Ever since the political class blackmailed us into accepting the coalition government as part of a ceasefire to end the carnage of early 2008, we have had no political opposition to speak of. The parties in government together have an overwhelming majority in Parliament and Cabinet ministers and their assistants actually outnumber backbenchers. And while the latter have been vocal in trying to keep the Executive on its toes, the recent reappointment of Amos Kimunya to Cabinet has shown just how little clout they actually have.
Government attacks on media freedom have also become a defining feature of the President Kibaki's tenure. No less the 4 Bills have been crafted and introduced in Parliament seeking to muzzle the Press. Two have passed and one has been signed into law. In addition, arrests of journalists and raids of media houses by hooded police and by the First Lady create an air of intimidation. So much so that even the largest media house in East Africa is afraid to broadcast its own footage of a Cabinet minister apparently confessing to orchestrating the murder of 600 people.
And when we starve we still blame God and the elements, flock to churches to beg for forgiveness for sins we neither admit nor comprehend. It is a sadly typically Kenyan reaction to avoidable disaster: when tens died in a fire less than 500m from the Fire Station, in a building full of combustible material where the fire exits were boarded up and which lacks any discernible automatic fire suppresson equipment; when over a hundred people perish while looting petrol and two days later the same thing is happening 30 km away; when 10 million go hungry because the very politicians proclaiming national emergencies have been busy looting the national granary.

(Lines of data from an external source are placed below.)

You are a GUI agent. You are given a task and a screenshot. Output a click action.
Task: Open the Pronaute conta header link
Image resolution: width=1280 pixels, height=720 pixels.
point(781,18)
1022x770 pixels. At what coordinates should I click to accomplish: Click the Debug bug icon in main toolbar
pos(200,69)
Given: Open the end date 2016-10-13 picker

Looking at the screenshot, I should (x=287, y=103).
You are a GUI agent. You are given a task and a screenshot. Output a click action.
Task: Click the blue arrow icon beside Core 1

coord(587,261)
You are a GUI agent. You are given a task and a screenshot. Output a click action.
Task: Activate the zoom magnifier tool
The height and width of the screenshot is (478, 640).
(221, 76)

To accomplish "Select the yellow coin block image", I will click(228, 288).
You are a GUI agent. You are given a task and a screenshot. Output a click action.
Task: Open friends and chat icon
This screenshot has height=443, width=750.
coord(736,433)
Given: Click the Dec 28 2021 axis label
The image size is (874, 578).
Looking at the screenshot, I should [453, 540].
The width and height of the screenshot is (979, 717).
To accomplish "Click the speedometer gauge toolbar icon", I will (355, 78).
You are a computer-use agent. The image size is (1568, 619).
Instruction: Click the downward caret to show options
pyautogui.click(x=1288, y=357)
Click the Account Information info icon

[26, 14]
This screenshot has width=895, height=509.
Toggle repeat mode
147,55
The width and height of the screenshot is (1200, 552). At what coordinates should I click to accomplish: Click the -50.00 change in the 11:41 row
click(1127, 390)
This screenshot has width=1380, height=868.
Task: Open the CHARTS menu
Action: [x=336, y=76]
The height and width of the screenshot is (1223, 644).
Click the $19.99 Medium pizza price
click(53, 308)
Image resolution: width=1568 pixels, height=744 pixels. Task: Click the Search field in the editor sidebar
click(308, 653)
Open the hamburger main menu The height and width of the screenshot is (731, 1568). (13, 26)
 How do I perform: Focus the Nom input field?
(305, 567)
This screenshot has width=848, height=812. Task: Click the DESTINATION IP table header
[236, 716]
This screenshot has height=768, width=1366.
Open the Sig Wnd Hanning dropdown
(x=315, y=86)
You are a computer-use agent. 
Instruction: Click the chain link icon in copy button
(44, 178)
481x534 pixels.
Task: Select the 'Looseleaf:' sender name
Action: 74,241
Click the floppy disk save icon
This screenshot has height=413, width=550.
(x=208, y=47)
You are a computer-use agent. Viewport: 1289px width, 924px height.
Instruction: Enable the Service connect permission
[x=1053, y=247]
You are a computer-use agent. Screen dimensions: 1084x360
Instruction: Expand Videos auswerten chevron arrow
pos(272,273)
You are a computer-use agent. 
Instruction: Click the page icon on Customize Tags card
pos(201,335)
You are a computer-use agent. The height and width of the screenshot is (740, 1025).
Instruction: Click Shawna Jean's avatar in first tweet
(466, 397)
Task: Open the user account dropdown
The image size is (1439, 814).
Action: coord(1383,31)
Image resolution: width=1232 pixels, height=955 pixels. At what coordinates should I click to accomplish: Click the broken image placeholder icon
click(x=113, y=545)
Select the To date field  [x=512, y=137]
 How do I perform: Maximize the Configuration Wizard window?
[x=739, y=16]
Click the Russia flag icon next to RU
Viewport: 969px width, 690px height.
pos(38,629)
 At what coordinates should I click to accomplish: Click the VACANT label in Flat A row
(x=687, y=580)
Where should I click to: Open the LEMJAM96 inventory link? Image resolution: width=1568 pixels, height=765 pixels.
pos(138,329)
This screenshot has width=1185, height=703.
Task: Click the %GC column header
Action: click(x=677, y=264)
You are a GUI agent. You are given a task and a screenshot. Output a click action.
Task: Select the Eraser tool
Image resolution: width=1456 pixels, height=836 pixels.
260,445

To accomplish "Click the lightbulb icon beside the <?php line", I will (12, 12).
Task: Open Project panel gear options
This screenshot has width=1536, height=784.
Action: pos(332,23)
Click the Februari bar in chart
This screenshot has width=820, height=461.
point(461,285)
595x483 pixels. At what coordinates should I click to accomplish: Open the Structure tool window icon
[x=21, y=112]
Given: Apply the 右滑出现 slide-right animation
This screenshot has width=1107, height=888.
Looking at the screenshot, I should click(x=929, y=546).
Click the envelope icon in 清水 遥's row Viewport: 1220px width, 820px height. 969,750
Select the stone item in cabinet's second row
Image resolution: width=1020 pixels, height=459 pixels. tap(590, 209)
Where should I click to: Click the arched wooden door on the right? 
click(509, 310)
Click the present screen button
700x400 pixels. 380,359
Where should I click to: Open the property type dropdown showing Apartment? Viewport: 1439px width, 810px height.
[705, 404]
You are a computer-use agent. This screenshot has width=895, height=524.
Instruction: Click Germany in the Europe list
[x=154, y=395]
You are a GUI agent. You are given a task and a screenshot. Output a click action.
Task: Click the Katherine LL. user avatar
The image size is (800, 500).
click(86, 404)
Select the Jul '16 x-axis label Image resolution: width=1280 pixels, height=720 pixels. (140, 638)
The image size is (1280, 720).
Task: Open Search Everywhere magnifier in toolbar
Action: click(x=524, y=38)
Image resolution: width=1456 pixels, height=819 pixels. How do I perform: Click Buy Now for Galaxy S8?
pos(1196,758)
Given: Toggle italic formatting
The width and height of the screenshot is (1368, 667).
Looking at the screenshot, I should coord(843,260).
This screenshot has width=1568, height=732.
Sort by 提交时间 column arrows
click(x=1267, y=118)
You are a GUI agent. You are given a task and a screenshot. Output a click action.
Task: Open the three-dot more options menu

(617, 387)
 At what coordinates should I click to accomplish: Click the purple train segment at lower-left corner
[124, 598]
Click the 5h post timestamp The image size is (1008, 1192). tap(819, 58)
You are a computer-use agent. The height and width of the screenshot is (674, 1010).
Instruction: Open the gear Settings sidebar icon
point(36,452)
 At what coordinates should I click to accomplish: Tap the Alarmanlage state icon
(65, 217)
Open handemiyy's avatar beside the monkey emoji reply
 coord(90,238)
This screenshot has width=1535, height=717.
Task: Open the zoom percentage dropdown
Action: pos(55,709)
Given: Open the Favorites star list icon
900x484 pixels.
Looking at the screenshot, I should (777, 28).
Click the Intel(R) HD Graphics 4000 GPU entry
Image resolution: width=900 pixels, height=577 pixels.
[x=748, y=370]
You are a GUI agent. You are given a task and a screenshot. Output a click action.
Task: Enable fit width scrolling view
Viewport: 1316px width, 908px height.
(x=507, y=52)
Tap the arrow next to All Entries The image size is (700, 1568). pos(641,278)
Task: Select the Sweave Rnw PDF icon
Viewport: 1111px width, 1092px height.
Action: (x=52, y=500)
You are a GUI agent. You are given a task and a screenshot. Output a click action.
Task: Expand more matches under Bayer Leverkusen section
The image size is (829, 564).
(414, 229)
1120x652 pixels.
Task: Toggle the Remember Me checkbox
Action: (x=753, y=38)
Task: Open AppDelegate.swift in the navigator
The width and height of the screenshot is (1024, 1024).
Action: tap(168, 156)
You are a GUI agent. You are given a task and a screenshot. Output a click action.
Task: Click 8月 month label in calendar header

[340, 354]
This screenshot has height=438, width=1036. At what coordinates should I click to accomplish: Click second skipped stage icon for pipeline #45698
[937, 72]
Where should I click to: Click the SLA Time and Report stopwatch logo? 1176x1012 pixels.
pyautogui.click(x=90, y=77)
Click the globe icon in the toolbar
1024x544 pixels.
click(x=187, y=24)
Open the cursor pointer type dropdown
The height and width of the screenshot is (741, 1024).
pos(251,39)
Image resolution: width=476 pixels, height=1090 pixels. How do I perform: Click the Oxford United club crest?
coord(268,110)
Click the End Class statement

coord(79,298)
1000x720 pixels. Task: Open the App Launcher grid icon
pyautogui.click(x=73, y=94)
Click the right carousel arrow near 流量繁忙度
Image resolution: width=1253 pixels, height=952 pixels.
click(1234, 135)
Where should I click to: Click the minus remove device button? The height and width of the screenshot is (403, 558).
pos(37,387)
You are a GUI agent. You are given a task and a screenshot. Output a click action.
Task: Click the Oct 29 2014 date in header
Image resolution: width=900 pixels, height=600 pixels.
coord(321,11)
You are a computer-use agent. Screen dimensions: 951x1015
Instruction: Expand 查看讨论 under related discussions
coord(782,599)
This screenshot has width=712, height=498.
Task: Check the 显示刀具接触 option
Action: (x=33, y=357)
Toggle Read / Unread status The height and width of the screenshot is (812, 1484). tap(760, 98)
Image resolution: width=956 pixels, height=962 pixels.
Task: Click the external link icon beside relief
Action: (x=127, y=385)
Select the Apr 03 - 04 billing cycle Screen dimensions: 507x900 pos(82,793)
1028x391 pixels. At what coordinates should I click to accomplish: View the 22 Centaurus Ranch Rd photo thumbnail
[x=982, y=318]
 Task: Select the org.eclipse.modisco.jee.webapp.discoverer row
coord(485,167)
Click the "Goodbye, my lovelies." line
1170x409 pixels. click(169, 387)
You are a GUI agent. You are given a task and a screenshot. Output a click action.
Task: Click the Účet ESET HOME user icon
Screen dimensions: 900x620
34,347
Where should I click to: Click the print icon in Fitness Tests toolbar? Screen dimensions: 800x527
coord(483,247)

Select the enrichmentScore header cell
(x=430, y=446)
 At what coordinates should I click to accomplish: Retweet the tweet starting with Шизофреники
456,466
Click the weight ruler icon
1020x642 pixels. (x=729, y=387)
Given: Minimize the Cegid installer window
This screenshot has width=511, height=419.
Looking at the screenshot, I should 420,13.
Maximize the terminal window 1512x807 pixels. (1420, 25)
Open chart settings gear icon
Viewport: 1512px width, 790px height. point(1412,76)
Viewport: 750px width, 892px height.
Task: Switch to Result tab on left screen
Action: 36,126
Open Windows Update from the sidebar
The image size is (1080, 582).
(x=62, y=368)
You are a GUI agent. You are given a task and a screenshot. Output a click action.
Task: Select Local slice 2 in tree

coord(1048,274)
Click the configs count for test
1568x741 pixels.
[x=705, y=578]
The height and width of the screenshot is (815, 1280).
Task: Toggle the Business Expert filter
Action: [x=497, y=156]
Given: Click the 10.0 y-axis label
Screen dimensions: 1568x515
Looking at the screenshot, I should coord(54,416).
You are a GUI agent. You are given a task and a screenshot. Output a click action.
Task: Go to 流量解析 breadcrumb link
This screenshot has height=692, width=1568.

Think about that next time you ask God why these things keep happening to us.
UPDATE
Today KISS FM and their sister radio stations have announced a new initiative to get more food to starving families. It's called 24 hours for Kenya and aims to, in their words, solve the hunger problem in one day so we can get on with other things. While I applaud their intentions, it is exactly this kind of thinking (or non-thinking) that guarantees famines will be with us for the foreseeable future. Not only is it plainly ridiculous to suggest that the crisis can be resolved in a matter of hours by the donation of a few basic food items, the message inherent in their ad for the campaign (every moment spent thinking about the famine costs lives) actually urges us not to concern ourselves with issues like where the maize in the Strategic Grain Reserve went, or who's to blame for the lack of preparation. By demanding that we provide emergency relief (which we should) and ignore the governance reasons that led to this crisis (which we shouldn't), such well-intentioned initiatives end up providing a salve for our national conscience while doing little to alleviate, and in the long term actually guaranteeing, the continued suffering of millions.